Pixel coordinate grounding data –
--- START ---

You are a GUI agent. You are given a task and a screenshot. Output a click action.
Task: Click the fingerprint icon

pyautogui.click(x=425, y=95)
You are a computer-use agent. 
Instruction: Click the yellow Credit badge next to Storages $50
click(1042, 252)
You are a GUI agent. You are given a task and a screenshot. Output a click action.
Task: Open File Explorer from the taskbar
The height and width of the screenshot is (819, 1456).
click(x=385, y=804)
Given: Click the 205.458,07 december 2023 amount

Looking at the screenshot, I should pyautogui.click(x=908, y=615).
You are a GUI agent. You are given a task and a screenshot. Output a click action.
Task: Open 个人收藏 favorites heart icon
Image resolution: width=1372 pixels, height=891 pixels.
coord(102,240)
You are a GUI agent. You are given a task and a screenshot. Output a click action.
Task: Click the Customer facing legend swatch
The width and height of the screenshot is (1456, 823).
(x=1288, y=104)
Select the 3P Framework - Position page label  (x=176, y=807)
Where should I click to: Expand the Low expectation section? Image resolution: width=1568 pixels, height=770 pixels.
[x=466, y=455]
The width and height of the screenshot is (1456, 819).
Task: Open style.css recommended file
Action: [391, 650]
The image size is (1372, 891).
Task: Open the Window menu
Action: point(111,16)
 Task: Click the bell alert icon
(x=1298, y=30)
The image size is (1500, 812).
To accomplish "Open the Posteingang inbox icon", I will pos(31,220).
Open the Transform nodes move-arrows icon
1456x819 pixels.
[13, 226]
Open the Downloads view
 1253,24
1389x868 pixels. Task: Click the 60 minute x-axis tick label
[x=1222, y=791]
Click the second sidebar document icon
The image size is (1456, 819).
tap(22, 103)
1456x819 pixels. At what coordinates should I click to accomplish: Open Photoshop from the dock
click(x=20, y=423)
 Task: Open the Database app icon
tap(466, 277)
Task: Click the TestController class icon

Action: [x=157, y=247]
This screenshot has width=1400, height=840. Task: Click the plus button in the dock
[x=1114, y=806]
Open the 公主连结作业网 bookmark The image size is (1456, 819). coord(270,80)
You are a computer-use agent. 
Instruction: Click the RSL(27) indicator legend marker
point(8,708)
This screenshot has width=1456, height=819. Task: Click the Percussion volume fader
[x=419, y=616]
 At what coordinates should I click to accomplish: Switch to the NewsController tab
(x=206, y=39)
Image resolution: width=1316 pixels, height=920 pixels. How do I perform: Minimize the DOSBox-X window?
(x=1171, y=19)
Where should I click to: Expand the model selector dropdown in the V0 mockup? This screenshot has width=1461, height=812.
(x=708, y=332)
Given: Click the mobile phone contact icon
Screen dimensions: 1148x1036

--- END ---

ASSIGNMENT – Beginning with the line above that contains "Given: Click the 205.458,07", copy each line exactly up to and including the line that contains "Select the 3P", and go no further.

OUTPUT OF THE EXERCISE –
Given: Click the 205.458,07 december 2023 amount

Looking at the screenshot, I should pyautogui.click(x=908, y=615).
You are a GUI agent. You are given a task and a screenshot. Output a click action.
Task: Open 个人收藏 favorites heart icon
Image resolution: width=1372 pixels, height=891 pixels.
coord(102,240)
You are a GUI agent. You are given a task and a screenshot. Output a click action.
Task: Click the Customer facing legend swatch
The width and height of the screenshot is (1456, 823).
(x=1288, y=104)
Select the 3P Framework - Position page label  (x=176, y=807)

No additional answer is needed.